Recorded information:

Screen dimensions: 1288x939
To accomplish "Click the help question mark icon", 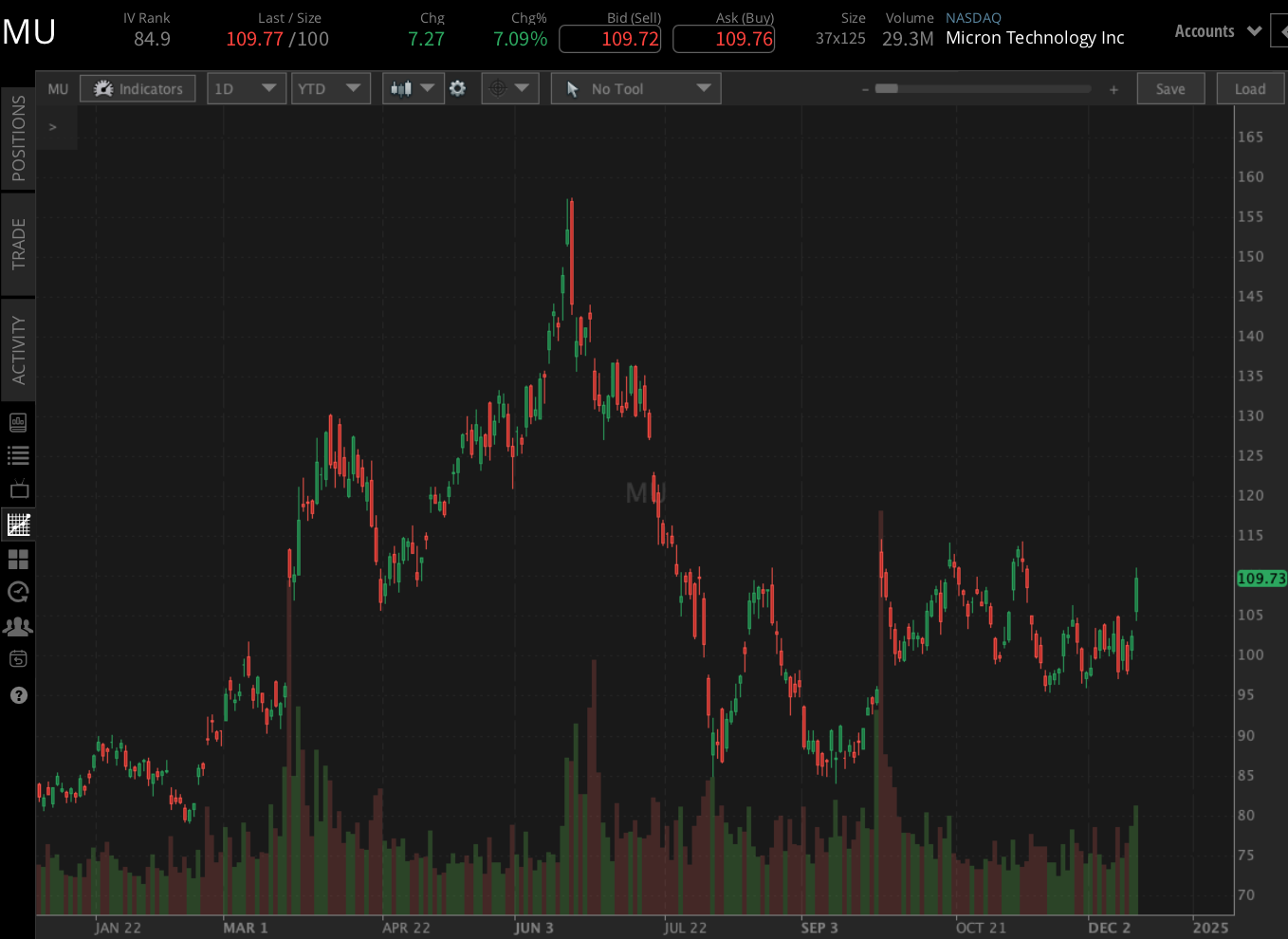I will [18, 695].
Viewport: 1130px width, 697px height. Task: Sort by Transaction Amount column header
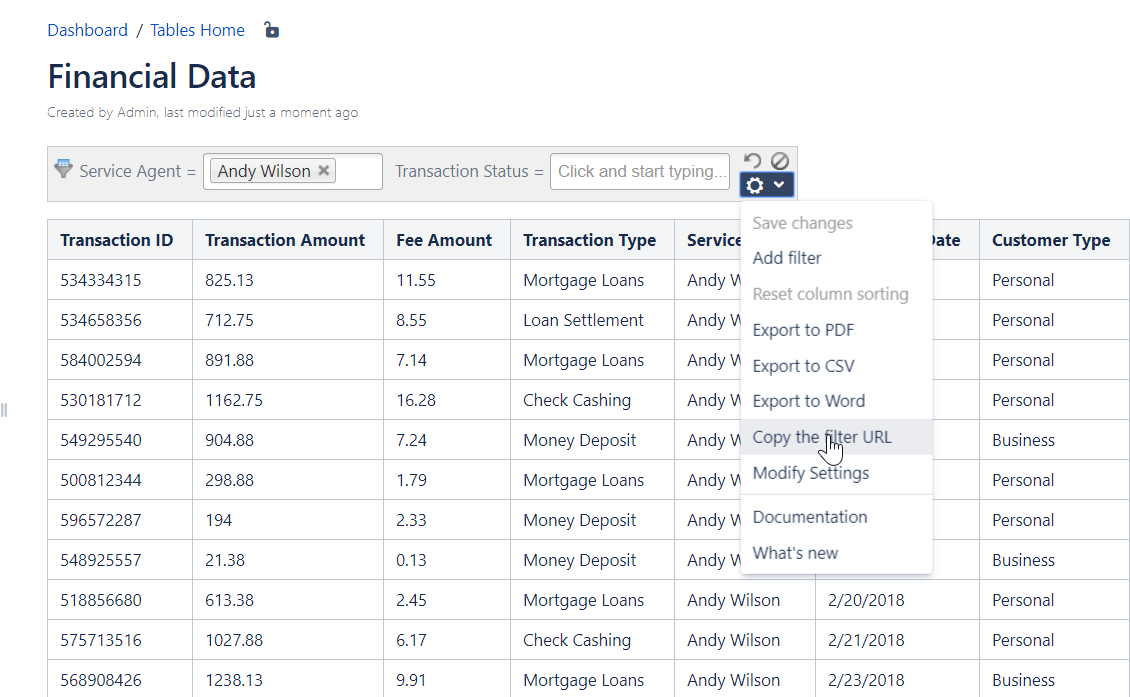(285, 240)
---
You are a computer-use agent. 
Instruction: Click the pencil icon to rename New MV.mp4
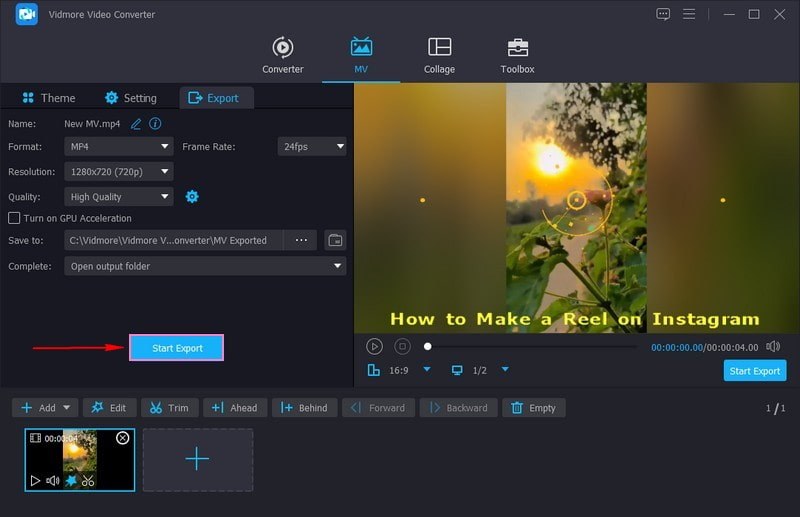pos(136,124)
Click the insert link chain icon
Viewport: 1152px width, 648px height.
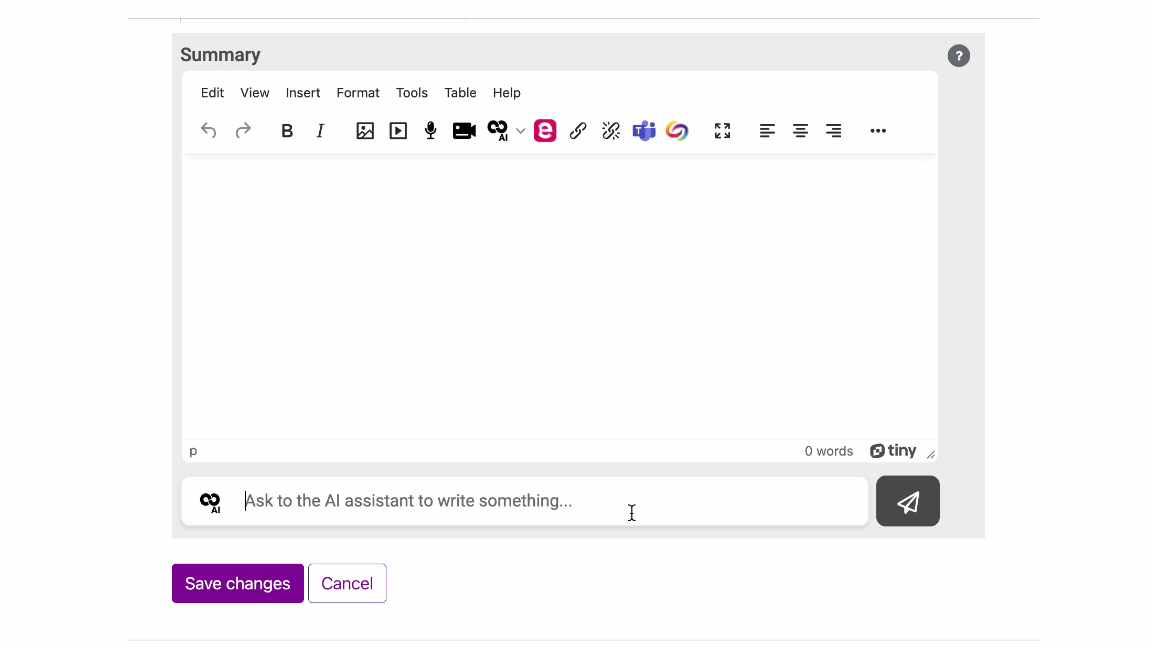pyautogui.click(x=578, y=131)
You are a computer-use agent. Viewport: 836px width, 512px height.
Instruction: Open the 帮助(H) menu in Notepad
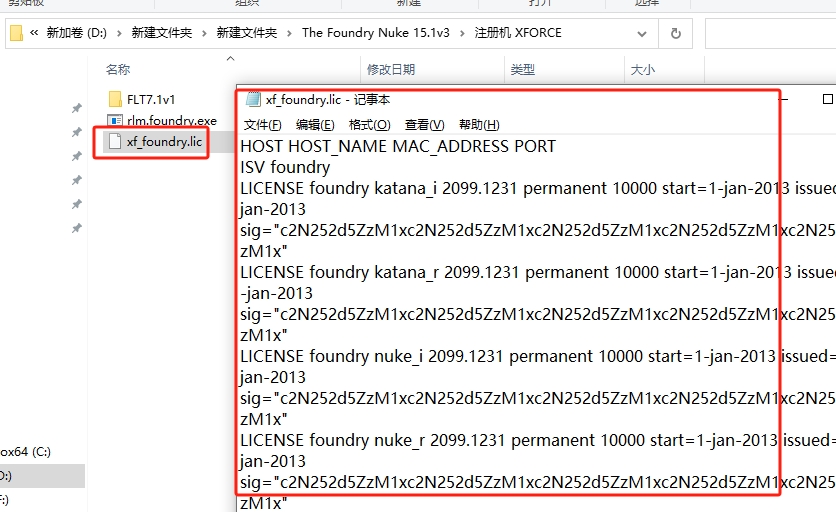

What this task involves:
Set the pictures aside and retype exactly the lines above from the line with "Viewport: 1152px width, 648px height." to the line with "Instruction: Open the 帮助(H) menu in Notepad", both included, adding no others.

Written solution:
Viewport: 1152px width, 648px height.
pyautogui.click(x=578, y=131)
You are a computer-use agent. Viewport: 836px width, 512px height.
Instruction: Open the 帮助(H) menu in Notepad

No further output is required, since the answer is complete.